For a true 101 on what hipsters actually are, it's best to peruse the highly-satirical "Hipster Handbook," or watch a couple episodes of "The 'Burg" [1], a Friends-style sitcom about hipsters in Williamsburg (The hipster capital of America, if you didn't know).

There are some claims that the Grape is Oberlin's "hipster" paper, but nobody can figure out what exactly that would mean. Hipsters always have better taste in music than you do, and their clothes are somehow more cool, and possibly dirtier than yours. Plus their glasses are either little rectangles, or huge aviators. When they graduate, they all move to Williamsburg to become artists, at least until their trust-funds run out, at which point they succumb to the Man and get a job on Wall Street. Most people would rather not be a hipster, and so many near-hipsters or hipster-wannabes or even full-out hipsters spend a fair amount of energy saying how silly hipsters are and how they are not a hipster. Very few people are willing to admit to being a hipster.

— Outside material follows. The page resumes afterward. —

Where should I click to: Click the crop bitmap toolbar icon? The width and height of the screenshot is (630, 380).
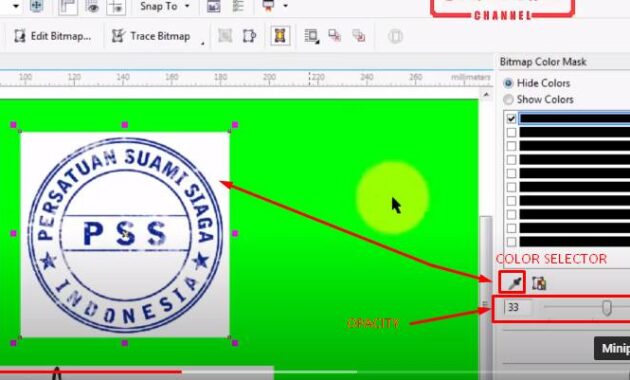(x=249, y=36)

The aforementioned Hipster Handbook, published by Free Williamsburg, explains, among other things, how to tell apart hipsters and non-hipsters. Oberlin students in general fit many of the criteria for hipsterdom including attendance at a liberal arts school with a losing streak football team and being around few Republicans. The Hipster Handbook gave Oberlin an A rating as an "Ivy League For Hipsters"--surpassed only by Evergreen State College, which was given an A+.

Contents

From the Handbook:

"This small college in Ohio has a student body that is 94.6 percent Hipster (provided you exclude the conservatory). The English, religion, and creative writing departments are equally strong, attracting hipsters in droves. Students enjoy lively dancing on campus at the 'Sco, which is strangely reminiscent of a high school dance filled with catty conversation and no-smoking signs. After graduating, relocating to Manhattan to pursue a career in the arts or with a nonprofit is an unwritten requirement."

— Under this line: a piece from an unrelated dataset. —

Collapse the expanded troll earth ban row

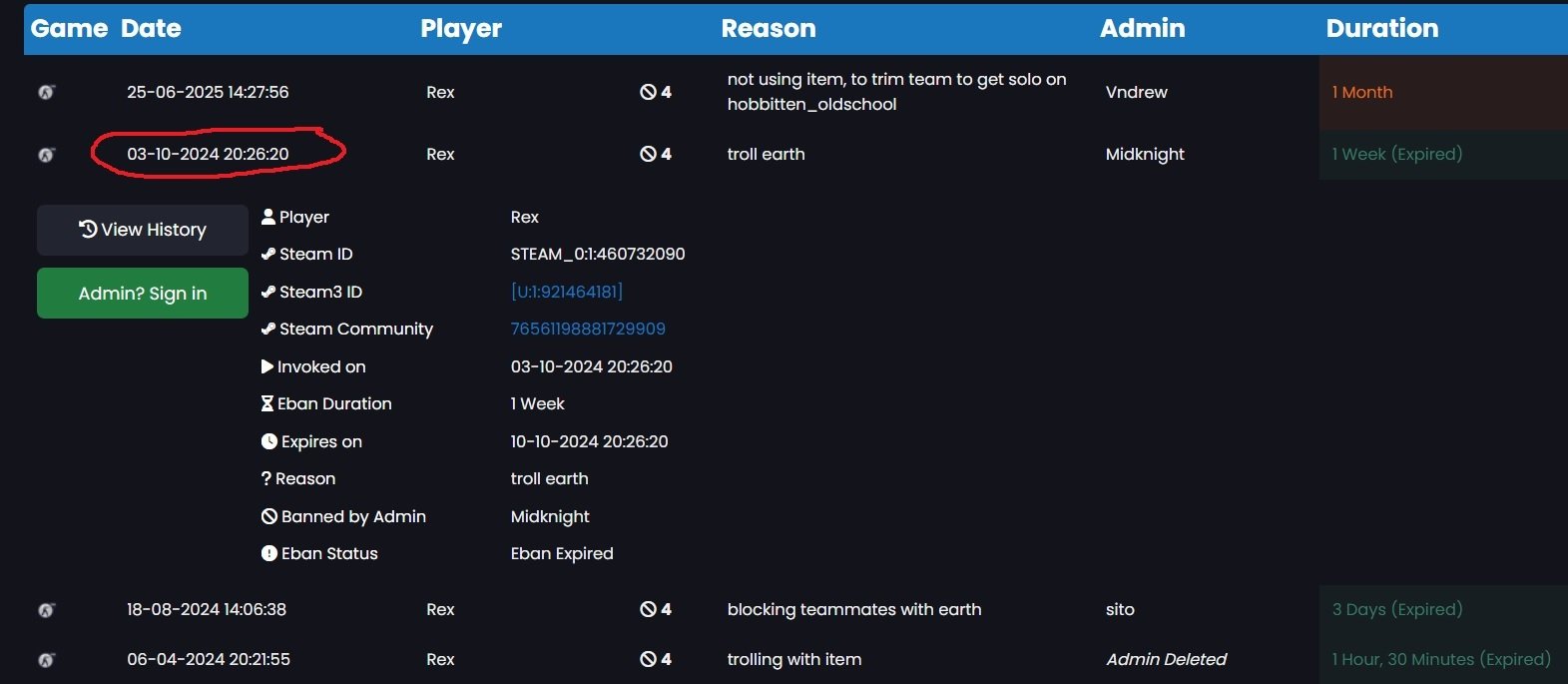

Even the Hipster elite of Oberlin tend to be a bit more humanizing than the hipsters of other colleges. If you're a prospective student looking for Hipster heaven, you might want to try out Bard College, where the drugs are more rampant, the students shallower, and the art more pretentious. Oberlin students are sometimes described as "part hippie, part hipster."

Stereotypes relating to Hipsters

In years past, Tank has been considered the hipster co-op, Harkness the hippie co-op, and Keep halfway between. Old Barrows is too far away for anyone to care.

Studio Art is the hipster major, that or Creative Writing, or Cinema Studies. Art History would be a hipster major, but it's a bit too difficult. GAWS is sometimes a hipster major, but it attracts a bit too many nerds. The same thing goes with Classics. The ideal hipster major has plenty of room for bullshit and pretension, with a hint of either creativity or social activism (pick one), yet is not too difficult, since a hard major means more study time which means less time spent getting seen and shopping at Salvation Army and American Apparel. This means NEVER a science major.

John Harwood is the hipster professor, known for being a wry elocutor capable of discussing postmodern architecture and name-dropping Wu-Tang Clan in the same dry sentence without batting an eye. And, he teaches a class solely on the chair. Damn.

Visiting professor Brett Kashmere also qualifies as a hipster.

Being a DJ at WOBC is a typical hipster hobby. Working at DeCafe one day a week, to create the illusion that you're not actually a trust-fund baby from Westchester, is also an old hipster standby.

PBR or Black Label are the hipster beers, at least here in the midwest, though it varies regionally. In Brooklyn, for instance, Coors Light is also acceptable, though its republican connections make some hipster Obies wary.

For Forties, Mickeys or O.E. are standard.

Irony and kitsch are the two defining factors that initiate any hipster trend.

Recently the square, Buddy Holly frames have been usurped by the antifashion old people frames (which look like non-sunglass aviators) as the hipster spectacle of choice.

The Truth About Hipsters in Oberlin

People at oberlin just dress sort of hipster. There is a particular clique that are the actual "hipsters" but most of them have graduated. Anyway, even those folks seem pretty nice.